═══ Excerpted data ═══
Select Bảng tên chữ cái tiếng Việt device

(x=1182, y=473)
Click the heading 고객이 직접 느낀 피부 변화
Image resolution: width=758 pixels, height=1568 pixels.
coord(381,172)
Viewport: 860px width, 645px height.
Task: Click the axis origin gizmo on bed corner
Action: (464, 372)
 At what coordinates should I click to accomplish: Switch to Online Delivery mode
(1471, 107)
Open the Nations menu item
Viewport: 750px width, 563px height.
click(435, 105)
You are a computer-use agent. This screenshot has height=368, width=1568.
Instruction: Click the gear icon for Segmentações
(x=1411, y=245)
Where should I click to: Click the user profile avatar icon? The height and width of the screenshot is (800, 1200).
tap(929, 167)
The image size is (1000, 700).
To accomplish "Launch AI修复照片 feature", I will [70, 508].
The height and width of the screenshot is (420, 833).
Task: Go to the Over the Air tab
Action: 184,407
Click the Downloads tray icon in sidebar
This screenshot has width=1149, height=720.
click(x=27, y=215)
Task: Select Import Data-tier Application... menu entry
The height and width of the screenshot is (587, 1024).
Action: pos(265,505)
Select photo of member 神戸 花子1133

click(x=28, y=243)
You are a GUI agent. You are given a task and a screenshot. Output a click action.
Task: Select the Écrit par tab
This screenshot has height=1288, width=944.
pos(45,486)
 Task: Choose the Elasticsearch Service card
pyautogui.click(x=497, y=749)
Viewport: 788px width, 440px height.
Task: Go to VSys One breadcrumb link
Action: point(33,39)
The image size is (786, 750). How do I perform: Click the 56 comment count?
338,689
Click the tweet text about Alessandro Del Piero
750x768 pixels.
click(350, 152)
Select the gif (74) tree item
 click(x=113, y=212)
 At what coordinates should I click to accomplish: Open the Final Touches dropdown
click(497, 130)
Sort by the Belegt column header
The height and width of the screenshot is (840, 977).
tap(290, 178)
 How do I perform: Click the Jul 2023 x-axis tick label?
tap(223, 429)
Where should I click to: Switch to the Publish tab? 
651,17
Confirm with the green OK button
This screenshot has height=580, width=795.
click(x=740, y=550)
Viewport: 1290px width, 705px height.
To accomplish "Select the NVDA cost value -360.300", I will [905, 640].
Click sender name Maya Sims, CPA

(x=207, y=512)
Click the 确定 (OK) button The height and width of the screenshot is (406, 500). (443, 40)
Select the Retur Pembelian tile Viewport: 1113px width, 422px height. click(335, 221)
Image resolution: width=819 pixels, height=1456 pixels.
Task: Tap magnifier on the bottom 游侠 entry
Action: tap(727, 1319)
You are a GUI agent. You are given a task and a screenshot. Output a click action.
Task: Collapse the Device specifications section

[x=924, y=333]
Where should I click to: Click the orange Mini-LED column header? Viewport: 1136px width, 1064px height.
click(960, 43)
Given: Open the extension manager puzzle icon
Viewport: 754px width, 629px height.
═══
Exercise directions
Print every record exactly as it was given.

Solution for this task
Select Bảng tên chữ cái tiếng Việt device

(x=1182, y=473)
Click the heading 고객이 직접 느낀 피부 변화
Image resolution: width=758 pixels, height=1568 pixels.
coord(381,172)
Viewport: 860px width, 645px height.
Task: Click the axis origin gizmo on bed corner
Action: (464, 372)
 At what coordinates should I click to accomplish: Switch to Online Delivery mode
(1471, 107)
Open the Nations menu item
Viewport: 750px width, 563px height.
click(435, 105)
You are a computer-use agent. This screenshot has height=368, width=1568.
Instruction: Click the gear icon for Segmentações
(x=1411, y=245)
Where should I click to: Click the user profile avatar icon? The height and width of the screenshot is (800, 1200).
tap(929, 167)
The image size is (1000, 700).
To accomplish "Launch AI修复照片 feature", I will [70, 508].
The height and width of the screenshot is (420, 833).
Task: Go to the Over the Air tab
Action: 184,407
Click the Downloads tray icon in sidebar
This screenshot has width=1149, height=720.
click(x=27, y=215)
Task: Select Import Data-tier Application... menu entry
The height and width of the screenshot is (587, 1024).
Action: pos(265,505)
Select photo of member 神戸 花子1133

click(x=28, y=243)
You are a GUI agent. You are given a task and a screenshot. Output a click action.
Task: Select the Écrit par tab
This screenshot has height=1288, width=944.
pos(45,486)
 Task: Choose the Elasticsearch Service card
pyautogui.click(x=497, y=749)
Viewport: 788px width, 440px height.
Task: Go to VSys One breadcrumb link
Action: point(33,39)
The image size is (786, 750). How do I perform: Click the 56 comment count?
338,689
Click the tweet text about Alessandro Del Piero
750x768 pixels.
click(350, 152)
Select the gif (74) tree item
 click(x=113, y=212)
 At what coordinates should I click to accomplish: Open the Final Touches dropdown
click(497, 130)
Sort by the Belegt column header
The height and width of the screenshot is (840, 977).
tap(290, 178)
 How do I perform: Click the Jul 2023 x-axis tick label?
tap(223, 429)
Where should I click to: Switch to the Publish tab? 
651,17
Confirm with the green OK button
This screenshot has height=580, width=795.
click(x=740, y=550)
Viewport: 1290px width, 705px height.
To accomplish "Select the NVDA cost value -360.300", I will [905, 640].
Click sender name Maya Sims, CPA

(x=207, y=512)
Click the 确定 (OK) button The height and width of the screenshot is (406, 500). (443, 40)
Select the Retur Pembelian tile Viewport: 1113px width, 422px height. click(335, 221)
Image resolution: width=819 pixels, height=1456 pixels.
Task: Tap magnifier on the bottom 游侠 entry
Action: tap(727, 1319)
You are a GUI agent. You are given a task and a screenshot. Output a click action.
Task: Collapse the Device specifications section

[x=924, y=333]
Where should I click to: Click the orange Mini-LED column header? Viewport: 1136px width, 1064px height.
click(960, 43)
Given: Open the extension manager puzzle icon
Viewport: 754px width, 629px height.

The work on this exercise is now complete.